Funding organizations that seek to undermine established climate science is bad policy, and especially poor optics for companies that want to be seen as leaders on climate change. Among the sponsors of the CEI event, Google and Amazon have signed the We Are Still In declaration; AT&T is a founding member of the Climate Leadership Council; and Uber has signed the Step Up Declaration which strives to achieve a “fossil fuel free society by 2050.”
When asked about this disconnect, Google and Microsoft sought to compartmentalize their support for CEI and similar organizations. Google’s policy page notes that its “sponsorship or collaboration with a third party organization doesn’t mean that we endorse the organizations’ entire agenda.” And in a statement quoted in the Mother Jones article, Microsoft says “Our commitment to sustainability is not altered or affected by our membership or sponsorship of an organization.”
It remains to be seen if investors, employees and customers will buy those arguments.
As Senator Sheldon Whitehouse noted in a letter to institutional investors, “funding CEI’s activities more than counters the positive effects” of the companies’ pro-climate policies. CEI’s largest program is energy and environment, and as the Times article points out, “the organization is arguably best known for its work disputing the science of climate change, and the corporations’ support comes at a time when the think tank has played an outsized role in the Trump administration.”
Further, a Wall Street Journal article on shareholder scrutiny of political spending notes, “A mismatch between a company’s core values and political contributions can tarnish a company’s reputation and business.” The acid test is how the recipients of corporate contributions characterize them. In a statement quoted in the Times article, CEI said it “asks support from those that share our values.”
The most powerful tool that companies have to fight climate change is their political influence. Leadership means advocating for climate policy, aligning trade associations and industry groups with company positions, and allocating political spending to advance climate action, not obstruct it.

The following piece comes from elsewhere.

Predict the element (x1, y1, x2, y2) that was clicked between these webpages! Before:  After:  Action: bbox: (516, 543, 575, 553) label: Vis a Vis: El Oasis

Thankfully, a growing number of companies are stepping up to the plate on climate policy advocacy. This spring, more than 75 businesses advocated for carbon pricing on Capitol Hill (including Microsoft, which has been vocal in its support for federal climate legislation), and the CEO Climate Dialogue and Sustainable Food Policy Alliance both released policy principles to advance federal climate legislation. The CEO of Unilever also released an open letter calling on the company’s trade associations to align their climate policy advocacy with the Paris Agreement.
But here’s the bottom line: businesses can’t be “for” climate action if their political spending tells the opposite story. In a hyper-transparent world where emails live forever and event programs appear in the New York Times, it’s in a company’s best interest to match its rhetoric with reality, and put its money where its mouth is on climate change.